| TEXT EXTRACT |
December 21, 2024 9:57 am

God's Country
God's Country

God’s Country

Western Montana is a wild place, full of beauty and desolation, though “God’s Country” dwells more upon the latter. In its forlorn depiction of this vast, mountainous sweep, the ground is frozen and hard, and the people who live there are much the same. 

Early in Julian Higgins’ profound and haunting feature debut, out Friday, university professor Sandra (Thandiwe Newton) watches as a pine box disappears into a crematorium’s waiting furnace. Her face is worn, etched with regret. With a pickaxe, she buries the ashes near her home in a snow-capped canyon. Nearly eight minutes pass before we hear Sandra speak. It takes longer to learn that the recently-deceased was her ailing mother, and “God’s Country” has half-elapsed before the reason both mother and daughter first came to these barren plains is illuminated.

| EXERCISE OBJECTIVE |
Reproduce the entire film review word for word. The entries after this point are separate material, unconnected to the film review.

| DATA SUPPLIED |
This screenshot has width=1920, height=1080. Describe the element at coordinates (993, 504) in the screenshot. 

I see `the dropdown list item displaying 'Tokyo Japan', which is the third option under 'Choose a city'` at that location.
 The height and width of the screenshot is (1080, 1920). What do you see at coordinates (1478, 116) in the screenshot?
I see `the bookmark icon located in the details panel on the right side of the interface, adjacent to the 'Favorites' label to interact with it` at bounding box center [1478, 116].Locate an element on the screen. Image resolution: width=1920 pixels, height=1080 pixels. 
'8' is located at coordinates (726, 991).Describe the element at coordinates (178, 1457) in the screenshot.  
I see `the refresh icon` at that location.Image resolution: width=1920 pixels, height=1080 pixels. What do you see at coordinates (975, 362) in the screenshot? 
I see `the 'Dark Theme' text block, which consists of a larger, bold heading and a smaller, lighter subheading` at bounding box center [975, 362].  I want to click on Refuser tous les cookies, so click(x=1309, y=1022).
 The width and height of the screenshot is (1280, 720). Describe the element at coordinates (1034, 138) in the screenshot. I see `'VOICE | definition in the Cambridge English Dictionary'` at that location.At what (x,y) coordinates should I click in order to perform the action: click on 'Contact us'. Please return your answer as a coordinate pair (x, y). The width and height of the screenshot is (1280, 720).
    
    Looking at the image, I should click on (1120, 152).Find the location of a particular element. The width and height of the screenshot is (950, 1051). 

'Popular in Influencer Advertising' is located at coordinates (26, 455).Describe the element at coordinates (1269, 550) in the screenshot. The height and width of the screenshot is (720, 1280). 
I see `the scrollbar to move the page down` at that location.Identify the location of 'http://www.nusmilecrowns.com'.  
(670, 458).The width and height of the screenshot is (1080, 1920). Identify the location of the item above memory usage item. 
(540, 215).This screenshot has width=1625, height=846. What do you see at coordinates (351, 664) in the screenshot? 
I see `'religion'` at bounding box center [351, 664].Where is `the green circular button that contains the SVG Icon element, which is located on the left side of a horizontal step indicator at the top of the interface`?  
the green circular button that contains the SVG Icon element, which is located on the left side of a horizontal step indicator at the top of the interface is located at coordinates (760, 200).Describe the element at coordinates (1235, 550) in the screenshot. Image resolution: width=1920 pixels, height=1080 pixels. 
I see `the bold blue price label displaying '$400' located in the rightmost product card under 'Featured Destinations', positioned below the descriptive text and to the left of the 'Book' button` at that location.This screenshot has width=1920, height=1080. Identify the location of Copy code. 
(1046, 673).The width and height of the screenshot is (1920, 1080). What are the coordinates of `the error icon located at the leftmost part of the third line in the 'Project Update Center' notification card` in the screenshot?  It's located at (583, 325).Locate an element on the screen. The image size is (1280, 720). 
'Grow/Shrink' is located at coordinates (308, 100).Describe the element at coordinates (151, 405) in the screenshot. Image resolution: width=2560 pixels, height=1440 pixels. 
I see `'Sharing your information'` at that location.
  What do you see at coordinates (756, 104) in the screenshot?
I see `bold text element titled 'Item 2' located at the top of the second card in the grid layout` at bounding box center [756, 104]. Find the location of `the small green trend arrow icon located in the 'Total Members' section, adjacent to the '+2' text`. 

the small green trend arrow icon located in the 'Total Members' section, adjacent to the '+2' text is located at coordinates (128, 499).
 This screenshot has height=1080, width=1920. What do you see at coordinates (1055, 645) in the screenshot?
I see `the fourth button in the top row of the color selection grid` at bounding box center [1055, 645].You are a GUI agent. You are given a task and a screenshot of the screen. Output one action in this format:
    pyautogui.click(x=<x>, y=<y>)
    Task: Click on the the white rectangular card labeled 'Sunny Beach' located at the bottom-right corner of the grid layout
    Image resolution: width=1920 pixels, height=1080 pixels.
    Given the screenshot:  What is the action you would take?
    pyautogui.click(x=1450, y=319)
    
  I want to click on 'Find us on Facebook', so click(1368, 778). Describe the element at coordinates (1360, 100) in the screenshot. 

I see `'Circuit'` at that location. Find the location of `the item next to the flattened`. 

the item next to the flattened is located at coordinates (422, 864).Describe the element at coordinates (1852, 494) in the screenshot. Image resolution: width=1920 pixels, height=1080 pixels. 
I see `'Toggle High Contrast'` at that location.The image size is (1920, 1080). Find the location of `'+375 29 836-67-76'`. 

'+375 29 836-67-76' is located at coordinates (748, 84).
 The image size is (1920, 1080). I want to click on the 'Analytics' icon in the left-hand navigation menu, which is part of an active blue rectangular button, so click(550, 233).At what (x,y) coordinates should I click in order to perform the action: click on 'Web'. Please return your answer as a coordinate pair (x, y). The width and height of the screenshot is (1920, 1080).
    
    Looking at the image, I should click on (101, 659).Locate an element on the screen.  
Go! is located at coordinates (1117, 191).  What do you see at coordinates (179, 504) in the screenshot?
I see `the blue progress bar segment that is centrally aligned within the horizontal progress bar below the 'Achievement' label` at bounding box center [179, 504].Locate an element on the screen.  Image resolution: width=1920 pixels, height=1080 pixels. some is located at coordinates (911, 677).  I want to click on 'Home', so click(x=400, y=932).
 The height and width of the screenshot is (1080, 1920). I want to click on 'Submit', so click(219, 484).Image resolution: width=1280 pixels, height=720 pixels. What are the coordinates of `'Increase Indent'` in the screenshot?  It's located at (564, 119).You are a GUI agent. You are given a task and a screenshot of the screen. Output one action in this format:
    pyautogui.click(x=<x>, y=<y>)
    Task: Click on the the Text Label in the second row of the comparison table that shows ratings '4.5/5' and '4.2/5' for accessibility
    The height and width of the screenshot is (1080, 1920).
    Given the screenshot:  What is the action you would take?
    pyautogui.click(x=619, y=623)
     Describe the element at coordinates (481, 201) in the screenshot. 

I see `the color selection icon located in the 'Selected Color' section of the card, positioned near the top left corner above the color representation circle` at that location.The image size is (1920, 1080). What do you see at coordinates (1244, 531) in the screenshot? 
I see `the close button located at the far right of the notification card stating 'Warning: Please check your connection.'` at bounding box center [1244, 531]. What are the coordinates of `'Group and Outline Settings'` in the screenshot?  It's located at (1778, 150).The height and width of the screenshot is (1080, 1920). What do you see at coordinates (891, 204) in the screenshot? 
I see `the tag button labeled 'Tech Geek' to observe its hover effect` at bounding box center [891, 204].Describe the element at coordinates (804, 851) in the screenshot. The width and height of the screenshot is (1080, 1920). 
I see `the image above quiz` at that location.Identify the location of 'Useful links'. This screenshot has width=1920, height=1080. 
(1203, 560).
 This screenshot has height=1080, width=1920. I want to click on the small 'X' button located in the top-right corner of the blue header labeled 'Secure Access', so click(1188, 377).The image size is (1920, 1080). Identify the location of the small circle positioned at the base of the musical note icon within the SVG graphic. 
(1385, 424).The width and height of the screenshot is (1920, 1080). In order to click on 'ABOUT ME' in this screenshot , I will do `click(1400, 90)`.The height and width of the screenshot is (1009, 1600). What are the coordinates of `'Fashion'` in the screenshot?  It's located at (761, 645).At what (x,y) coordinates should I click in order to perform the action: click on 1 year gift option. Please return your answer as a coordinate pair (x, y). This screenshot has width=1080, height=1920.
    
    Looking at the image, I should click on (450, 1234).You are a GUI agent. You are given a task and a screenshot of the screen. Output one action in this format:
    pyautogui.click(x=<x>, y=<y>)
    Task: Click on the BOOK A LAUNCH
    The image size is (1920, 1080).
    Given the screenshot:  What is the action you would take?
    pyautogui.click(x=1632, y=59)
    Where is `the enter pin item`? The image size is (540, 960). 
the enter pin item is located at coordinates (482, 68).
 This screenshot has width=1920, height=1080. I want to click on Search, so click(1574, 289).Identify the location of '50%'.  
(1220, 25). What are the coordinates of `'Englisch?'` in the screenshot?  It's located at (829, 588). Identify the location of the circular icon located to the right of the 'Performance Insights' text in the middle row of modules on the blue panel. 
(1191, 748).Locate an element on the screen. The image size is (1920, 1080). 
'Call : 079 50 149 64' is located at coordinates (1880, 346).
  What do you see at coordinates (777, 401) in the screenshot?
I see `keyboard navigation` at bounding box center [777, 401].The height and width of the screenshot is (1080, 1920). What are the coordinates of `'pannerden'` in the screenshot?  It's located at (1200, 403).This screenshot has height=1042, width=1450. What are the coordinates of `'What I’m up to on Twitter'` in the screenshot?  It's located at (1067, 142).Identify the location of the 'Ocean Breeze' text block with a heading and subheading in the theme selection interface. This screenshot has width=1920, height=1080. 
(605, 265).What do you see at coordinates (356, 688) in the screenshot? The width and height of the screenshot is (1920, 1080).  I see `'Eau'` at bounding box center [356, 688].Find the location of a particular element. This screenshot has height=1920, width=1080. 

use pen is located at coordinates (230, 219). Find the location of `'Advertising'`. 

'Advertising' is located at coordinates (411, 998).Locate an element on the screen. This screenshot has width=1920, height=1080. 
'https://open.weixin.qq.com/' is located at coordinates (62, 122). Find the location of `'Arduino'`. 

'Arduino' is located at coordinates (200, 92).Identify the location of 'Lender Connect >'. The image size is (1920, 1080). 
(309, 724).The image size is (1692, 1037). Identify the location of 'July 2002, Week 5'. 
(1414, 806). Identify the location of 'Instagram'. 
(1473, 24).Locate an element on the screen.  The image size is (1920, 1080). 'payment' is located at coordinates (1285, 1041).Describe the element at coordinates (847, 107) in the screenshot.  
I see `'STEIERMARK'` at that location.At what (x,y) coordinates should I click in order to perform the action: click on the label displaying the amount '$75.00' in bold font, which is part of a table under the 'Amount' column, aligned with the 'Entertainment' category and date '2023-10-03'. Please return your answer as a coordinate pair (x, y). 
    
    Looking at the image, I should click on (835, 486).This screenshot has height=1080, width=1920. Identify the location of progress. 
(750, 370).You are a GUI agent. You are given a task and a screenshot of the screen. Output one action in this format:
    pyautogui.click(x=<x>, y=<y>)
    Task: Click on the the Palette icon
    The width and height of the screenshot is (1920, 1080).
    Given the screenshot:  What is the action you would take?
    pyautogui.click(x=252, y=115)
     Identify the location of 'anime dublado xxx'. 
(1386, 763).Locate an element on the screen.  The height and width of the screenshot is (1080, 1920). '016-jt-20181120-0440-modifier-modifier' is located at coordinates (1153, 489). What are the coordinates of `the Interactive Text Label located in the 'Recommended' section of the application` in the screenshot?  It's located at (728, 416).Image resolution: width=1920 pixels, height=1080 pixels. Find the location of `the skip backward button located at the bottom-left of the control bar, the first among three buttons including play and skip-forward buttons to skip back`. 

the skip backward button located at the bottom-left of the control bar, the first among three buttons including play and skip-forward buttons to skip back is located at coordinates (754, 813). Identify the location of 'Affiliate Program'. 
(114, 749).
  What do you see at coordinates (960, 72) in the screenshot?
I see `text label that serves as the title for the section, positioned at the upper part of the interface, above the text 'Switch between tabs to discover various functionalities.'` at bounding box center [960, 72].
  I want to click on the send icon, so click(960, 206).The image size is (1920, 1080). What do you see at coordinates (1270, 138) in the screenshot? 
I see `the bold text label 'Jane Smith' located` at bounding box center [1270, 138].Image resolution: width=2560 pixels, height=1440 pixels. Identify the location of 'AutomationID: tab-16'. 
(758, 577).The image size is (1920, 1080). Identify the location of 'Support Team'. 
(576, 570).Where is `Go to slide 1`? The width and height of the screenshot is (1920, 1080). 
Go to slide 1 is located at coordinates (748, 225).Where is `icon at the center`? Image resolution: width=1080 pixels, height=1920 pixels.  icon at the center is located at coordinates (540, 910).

| RESPONSE BELOW |
December 21, 2024 9:57 am

God's Country
God's Country

God’s Country

Western Montana is a wild place, full of beauty and desolation, though “God’s Country” dwells more upon the latter. In its forlorn depiction of this vast, mountainous sweep, the ground is frozen and hard, and the people who live there are much the same. 

Early in Julian Higgins’ profound and haunting feature debut, out Friday, university professor Sandra (Thandiwe Newton) watches as a pine box disappears into a crematorium’s waiting furnace. Her face is worn, etched with regret. With a pickaxe, she buries the ashes near her home in a snow-capped canyon. Nearly eight minutes pass before we hear Sandra speak. It takes longer to learn that the recently-deceased was her ailing mother, and “God’s Country” has half-elapsed before the reason both mother and daughter first came to these barren plains is illuminated.